Bien sûr, dans ce dernier cas, je ne voudrais pas que le Canada en profite pour rejeter cavalièrement nos revendications particulières ou que les ententes conclues soient des ententes à rabais, mais je pense que c'est une idée qui mériterait qu'on s'y attarde.
Je devine que c'est aussi une préoccupation des autres Premières nations qui sont dans une situation semblable ailleurs au Canada, entre autres en Colombie-Britannique.
Je suis prêt à répondre à vos questions.
Le président : Merci, monsieur Brassard. Je passe la parole au sénateur Gill pour la première ronde de questions.
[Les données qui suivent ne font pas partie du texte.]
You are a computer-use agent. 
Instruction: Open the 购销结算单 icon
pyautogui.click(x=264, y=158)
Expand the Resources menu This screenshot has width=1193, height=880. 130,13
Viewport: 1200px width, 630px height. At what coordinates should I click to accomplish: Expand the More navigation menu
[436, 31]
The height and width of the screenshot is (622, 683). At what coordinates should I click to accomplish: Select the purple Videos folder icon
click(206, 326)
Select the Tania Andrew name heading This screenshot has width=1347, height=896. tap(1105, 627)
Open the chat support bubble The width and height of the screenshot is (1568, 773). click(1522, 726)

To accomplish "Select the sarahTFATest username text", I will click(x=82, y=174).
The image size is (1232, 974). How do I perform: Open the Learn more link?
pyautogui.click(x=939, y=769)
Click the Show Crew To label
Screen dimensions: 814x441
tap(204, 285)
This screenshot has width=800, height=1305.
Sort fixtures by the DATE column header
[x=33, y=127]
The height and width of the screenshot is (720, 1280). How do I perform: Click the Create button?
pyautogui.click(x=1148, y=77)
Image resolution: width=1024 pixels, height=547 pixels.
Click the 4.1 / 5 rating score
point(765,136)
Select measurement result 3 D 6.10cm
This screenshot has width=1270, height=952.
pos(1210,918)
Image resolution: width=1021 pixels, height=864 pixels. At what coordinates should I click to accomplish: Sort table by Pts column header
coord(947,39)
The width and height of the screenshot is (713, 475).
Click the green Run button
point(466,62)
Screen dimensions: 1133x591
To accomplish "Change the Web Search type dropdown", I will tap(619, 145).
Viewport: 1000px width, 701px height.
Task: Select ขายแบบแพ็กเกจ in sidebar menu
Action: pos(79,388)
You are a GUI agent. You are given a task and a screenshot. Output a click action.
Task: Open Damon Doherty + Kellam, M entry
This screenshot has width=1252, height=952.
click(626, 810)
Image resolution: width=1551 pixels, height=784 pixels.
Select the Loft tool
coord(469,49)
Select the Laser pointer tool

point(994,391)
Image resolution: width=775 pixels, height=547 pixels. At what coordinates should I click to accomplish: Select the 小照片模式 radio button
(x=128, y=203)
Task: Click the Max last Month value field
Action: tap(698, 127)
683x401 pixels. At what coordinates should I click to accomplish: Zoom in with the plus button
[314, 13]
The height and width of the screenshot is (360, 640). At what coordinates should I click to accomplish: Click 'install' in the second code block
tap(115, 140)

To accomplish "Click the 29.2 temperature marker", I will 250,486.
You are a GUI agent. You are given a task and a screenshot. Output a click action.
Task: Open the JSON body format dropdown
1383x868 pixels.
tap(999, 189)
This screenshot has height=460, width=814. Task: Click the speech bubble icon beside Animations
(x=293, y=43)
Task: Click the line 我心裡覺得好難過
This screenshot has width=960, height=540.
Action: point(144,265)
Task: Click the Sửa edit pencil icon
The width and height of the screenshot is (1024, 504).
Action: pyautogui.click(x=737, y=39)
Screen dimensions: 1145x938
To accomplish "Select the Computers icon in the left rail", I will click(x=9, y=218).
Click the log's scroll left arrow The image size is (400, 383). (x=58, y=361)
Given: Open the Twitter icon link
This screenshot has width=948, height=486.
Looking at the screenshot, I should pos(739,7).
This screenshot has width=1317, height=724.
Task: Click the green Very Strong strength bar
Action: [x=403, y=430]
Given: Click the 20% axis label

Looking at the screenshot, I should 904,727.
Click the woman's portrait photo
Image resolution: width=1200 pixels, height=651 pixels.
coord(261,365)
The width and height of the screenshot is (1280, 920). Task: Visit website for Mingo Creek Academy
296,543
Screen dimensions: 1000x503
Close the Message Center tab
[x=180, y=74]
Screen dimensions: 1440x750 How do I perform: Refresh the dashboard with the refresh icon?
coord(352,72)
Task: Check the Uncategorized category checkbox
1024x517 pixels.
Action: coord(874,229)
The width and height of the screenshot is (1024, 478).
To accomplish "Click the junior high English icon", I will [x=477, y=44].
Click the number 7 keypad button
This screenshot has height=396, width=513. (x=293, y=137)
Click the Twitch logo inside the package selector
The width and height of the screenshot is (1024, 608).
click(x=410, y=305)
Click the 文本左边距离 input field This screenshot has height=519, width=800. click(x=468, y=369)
Le sénateur Gill : Merci, monsieur le président. Je connais M. Brassard depuis 25 ans, depuis 1975. Je vous remercie beaucoup de votre présentation. Cela nous rappelle que les revendications particulières ont été soumises à partir des années 1980-1982, après l'établissement de la politique des revendications particulières qui a été changée en cours de route, d'après mon souvenir. Cela rappelle également le début des négociations en 1975. J'ai été le premier négociateur de la nation innue au niveau de la négociation globale.
Comme on le voit, cela a probablement été mal géré au début parce que cela continue, et ce n'est pas réglé encore après 31 ans. On peut tout simplement dire que peu importe la compétence de ceux qui étaient là, il y a quelque chose qui ne fonctionne pas quelque part.
Les problèmes ont été assez bien identifiés : les retards, les changements de personnel, le manque d'avocats de langue française, ce à quoi j'ai de la difficulté à croire parce que tous les avocats que je connais sont bilingues. Autrement dit, il y a beaucoup de faux-fuyants dans les réponses. C'est probablement la structure qui ne fonctionne pas.
Combien y a-t-il de revendications particulières actuellement qui ont été mises de l'avant et qui ont été réglées ou non? Combien y en a-t-il pour la nation innue?
M. Brassard : Pour la nation innue, ce n'est pas terminé. On travaille encore sur de nouvelles revendications. On se presse de les terminer avant la signature éventuelle du traité. On pense que dans environ deux ans, le traité devrait être signé. Je n'ai pas le chiffre exact avec moi pour savoir combien on en a. Cela dépend de quelle communauté on parle. Disons que les communautés innues ont environ une trentaine de revendications particulières.
Le sénateur Gill : Parce que seulement dans ma communauté, Mashteuiatsh, je pense qu'il y a sept ou huit revendications particulières, suite à des barrages, par exemple, il y a eu des inondations, les territoires de chasse, il y a eu des constructions de ville, entre autres la construction de la ville de Sept-Îles, les Indiens ont été déménagés, La Romaine sur la Côte-Nord, le village de Saint-Augustin a été déménagé. Il y a donc beaucoup de revendications particulières.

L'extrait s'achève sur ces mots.